List processing and consing

July 29, 2019

I just finished reading The Little Schemer, by Friedman and Felleisen. Here are some basic facts about very simple yet useful data structures: lists.

First of all, this is a very nice book for people interested in Lisp, Scheme, or functional programming to a larger extent. It is very different from SICP in that it focus on basic building blocks (car, cdr, cons, eq, etc.) and use a very pragmatic approach to understanding the structure and interpretation of forms and s-expr. The penultimate goal of this book (4th ed., after the original Little Lisper) is to learn to think in a functional way. The ten commandments are worth keeping in mind for that very specific purpose:

When recurring on a list of atoms, lat, ask two questions about it: (null? lat) and else. When recurring on a number, n, ask two questions about it: (zero? n) and else. When recurring on a list of s-expr, l, ask three questions about it: (null? l), (atom? (car l)), and else.
Use cons to build lists.
When building a list, describe the first typical element, and then cons it into the natural recursion.
Always change at least one argument while recurring. When recurring on a list of atoms, lat, use (cdr lat). When recurring on a number, n, use (sub1 n). And when recurring on a list of s-expr, l, use (car l) and (cdr l) if neither (null? l) nor (atom? (car l)) are true. It must be changed to be closer to termination. The changing argument must be tested in the termination condition: when using cdr, test termination with null?, and when using sub1, test termination with zero?.
When building a value with ÷, always use 0 for the value of the terminating line, for adding 0 does not change the value of an addition. When building a value with x, always use 1 for the value of the terminating line, for multiplying by 1 does not change the value of a multiplication.
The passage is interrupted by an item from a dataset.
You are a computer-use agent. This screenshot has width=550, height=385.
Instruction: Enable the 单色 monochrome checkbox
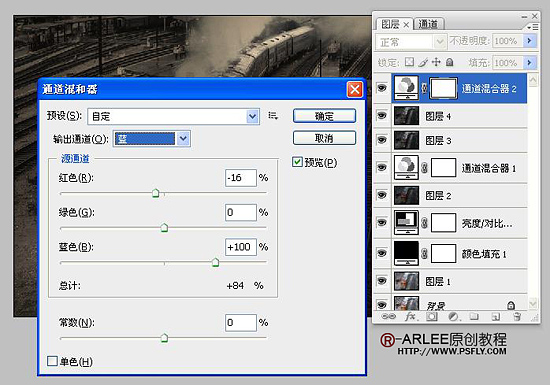(x=52, y=361)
When building a value with cons, always consider () for the value of the terminating line.
Simplify only after the function is correct.
Recur on the subparts that are of the same nature: on the sublists of a list; on the subexpressions of an arithmetic expression.
Use help functions to abstract from representations.
Abstract common patterns with a new function.
Build functions to collect more than one value at a time.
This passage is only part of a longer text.